Requirement:
Using the data below, output the first line and every line after it up to and including the line containing "Instagram (1213, 1658)", exactly as written and with nothing added.

[Start of Attachment]

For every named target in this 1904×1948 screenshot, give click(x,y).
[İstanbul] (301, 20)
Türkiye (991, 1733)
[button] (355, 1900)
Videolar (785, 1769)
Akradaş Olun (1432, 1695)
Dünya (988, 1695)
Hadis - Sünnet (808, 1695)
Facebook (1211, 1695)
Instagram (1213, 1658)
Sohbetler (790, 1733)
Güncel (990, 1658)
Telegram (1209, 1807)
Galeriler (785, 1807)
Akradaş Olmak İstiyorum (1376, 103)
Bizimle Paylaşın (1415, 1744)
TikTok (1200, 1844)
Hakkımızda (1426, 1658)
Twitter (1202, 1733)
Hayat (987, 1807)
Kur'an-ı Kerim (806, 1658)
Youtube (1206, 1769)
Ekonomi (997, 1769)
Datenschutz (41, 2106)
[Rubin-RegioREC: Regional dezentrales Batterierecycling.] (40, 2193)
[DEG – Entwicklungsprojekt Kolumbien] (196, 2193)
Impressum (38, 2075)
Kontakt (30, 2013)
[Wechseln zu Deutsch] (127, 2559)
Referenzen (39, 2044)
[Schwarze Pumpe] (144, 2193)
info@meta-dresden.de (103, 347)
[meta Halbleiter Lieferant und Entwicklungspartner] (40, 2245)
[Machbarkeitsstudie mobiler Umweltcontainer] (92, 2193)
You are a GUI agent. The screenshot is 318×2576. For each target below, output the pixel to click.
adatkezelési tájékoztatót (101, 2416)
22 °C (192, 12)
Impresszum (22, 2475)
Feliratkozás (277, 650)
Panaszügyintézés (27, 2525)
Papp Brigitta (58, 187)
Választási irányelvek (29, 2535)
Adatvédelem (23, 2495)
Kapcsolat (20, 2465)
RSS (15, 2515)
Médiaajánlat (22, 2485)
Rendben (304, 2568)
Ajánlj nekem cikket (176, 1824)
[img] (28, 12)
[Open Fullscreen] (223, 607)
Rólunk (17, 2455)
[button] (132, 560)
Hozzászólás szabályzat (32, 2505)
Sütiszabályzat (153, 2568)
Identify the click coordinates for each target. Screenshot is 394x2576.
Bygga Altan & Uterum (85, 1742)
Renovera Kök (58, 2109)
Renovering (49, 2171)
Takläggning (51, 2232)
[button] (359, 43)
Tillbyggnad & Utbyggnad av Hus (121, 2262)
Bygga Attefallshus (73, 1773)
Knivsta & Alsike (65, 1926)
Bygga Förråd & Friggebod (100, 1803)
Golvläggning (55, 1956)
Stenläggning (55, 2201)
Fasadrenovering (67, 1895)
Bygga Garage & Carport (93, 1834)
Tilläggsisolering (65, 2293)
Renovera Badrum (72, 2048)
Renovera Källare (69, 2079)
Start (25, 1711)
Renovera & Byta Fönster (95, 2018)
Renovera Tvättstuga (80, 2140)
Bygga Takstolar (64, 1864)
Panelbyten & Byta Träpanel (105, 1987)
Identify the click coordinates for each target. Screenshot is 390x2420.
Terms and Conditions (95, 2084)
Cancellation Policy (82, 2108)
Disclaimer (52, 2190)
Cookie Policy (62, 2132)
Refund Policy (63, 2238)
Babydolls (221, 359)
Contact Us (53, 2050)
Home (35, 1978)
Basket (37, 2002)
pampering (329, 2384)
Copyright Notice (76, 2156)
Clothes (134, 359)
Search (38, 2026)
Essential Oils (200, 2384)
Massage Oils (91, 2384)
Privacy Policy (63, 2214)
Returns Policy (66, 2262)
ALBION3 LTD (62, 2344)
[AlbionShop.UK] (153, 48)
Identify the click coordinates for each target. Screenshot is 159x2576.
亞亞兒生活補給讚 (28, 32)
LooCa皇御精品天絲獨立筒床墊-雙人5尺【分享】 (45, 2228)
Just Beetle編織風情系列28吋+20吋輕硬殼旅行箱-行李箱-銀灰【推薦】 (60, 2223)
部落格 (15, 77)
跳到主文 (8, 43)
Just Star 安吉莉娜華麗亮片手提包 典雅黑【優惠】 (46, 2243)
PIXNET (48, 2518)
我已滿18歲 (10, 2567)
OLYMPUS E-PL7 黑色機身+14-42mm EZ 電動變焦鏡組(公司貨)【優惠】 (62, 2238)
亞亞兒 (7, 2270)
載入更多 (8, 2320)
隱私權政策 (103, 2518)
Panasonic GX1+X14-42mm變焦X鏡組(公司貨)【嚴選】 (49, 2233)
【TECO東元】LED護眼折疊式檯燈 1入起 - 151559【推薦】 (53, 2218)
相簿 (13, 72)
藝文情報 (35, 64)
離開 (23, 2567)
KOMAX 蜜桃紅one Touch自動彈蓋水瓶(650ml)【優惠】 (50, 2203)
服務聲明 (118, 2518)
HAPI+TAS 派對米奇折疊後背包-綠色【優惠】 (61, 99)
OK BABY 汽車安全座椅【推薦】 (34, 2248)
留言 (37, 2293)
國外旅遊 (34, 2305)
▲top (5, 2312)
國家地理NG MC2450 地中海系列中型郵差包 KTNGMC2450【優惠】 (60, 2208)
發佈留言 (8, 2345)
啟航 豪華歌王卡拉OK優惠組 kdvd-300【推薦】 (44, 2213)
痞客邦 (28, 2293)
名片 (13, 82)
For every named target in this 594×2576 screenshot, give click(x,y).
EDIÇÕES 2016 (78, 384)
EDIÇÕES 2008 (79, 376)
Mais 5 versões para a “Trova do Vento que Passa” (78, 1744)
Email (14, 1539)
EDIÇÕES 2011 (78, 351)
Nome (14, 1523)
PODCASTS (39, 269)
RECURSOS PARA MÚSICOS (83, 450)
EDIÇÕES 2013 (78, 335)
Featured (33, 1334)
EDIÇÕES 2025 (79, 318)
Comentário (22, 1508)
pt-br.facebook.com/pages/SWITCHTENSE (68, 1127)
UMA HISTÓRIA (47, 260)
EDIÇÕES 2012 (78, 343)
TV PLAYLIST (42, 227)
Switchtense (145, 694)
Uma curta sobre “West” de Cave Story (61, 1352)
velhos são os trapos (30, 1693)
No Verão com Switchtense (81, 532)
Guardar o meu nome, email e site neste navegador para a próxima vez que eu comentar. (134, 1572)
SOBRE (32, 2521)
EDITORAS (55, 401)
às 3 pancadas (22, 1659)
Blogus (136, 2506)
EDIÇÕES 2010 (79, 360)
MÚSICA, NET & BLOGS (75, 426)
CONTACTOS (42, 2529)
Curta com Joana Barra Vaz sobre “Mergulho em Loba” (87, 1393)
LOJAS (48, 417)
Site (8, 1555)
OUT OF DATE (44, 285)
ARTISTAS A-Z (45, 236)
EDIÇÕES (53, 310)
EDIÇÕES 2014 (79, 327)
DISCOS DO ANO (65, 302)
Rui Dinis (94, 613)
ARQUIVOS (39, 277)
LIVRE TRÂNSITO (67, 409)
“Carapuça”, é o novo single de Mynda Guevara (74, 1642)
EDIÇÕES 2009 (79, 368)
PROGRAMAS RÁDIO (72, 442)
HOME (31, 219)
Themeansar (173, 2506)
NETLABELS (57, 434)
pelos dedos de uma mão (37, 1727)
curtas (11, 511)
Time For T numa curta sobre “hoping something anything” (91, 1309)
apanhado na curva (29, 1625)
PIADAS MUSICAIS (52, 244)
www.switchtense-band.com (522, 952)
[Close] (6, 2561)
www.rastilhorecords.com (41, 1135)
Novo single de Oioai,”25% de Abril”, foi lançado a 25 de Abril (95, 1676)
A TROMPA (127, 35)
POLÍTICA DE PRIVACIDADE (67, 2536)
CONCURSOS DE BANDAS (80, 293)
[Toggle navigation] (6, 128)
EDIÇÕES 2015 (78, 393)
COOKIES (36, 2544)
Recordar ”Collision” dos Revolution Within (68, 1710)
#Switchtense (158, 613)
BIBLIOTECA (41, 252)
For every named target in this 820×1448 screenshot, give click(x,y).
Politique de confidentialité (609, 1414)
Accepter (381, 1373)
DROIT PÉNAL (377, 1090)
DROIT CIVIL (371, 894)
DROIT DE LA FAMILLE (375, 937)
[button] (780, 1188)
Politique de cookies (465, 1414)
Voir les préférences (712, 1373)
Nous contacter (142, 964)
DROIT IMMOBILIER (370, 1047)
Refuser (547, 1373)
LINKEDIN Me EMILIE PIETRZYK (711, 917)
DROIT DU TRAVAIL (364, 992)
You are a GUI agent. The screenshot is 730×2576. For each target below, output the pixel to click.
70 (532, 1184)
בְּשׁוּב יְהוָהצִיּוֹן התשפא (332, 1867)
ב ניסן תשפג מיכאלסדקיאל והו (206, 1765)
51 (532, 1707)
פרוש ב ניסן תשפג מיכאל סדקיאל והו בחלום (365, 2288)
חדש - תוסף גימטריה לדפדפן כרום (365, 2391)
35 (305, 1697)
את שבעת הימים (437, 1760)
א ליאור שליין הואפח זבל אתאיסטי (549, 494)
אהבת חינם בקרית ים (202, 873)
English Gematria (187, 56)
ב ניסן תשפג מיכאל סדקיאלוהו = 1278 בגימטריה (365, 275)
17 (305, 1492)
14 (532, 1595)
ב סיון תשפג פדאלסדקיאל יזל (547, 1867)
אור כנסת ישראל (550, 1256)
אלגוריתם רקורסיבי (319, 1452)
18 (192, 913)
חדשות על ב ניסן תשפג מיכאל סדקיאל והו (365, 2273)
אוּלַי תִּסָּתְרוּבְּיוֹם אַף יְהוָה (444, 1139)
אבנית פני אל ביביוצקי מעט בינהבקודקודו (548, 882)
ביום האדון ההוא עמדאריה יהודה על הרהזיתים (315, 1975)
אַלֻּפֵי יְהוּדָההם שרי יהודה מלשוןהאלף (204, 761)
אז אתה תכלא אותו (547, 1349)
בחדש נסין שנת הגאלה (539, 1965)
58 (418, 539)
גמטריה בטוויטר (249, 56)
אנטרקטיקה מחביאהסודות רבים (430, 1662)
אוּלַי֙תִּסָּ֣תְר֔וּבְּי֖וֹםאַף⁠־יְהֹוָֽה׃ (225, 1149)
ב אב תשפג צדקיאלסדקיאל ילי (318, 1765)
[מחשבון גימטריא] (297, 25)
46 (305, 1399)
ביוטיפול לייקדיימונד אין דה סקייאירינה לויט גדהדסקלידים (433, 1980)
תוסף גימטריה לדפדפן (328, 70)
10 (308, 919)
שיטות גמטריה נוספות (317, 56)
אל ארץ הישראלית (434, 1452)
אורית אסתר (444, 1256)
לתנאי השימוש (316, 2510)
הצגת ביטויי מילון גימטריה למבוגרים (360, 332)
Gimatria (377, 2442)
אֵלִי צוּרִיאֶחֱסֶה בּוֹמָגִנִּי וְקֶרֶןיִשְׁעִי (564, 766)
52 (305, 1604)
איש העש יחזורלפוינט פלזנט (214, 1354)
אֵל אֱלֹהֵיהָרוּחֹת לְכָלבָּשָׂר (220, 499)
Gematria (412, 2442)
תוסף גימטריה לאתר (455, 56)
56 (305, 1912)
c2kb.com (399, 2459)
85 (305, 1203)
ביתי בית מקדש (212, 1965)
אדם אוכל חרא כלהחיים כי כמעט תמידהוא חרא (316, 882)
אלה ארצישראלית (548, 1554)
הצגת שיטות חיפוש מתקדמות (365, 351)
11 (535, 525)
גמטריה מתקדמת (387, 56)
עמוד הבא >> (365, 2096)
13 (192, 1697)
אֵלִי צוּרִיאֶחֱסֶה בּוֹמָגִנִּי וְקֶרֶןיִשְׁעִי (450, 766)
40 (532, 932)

[End of Attachment]

Worked solution:
For every named target in this 1904×1948 screenshot, give click(x,y).
[İstanbul] (301, 20)
Türkiye (991, 1733)
[button] (355, 1900)
Videolar (785, 1769)
Akradaş Olun (1432, 1695)
Dünya (988, 1695)
Hadis - Sünnet (808, 1695)
Facebook (1211, 1695)
Instagram (1213, 1658)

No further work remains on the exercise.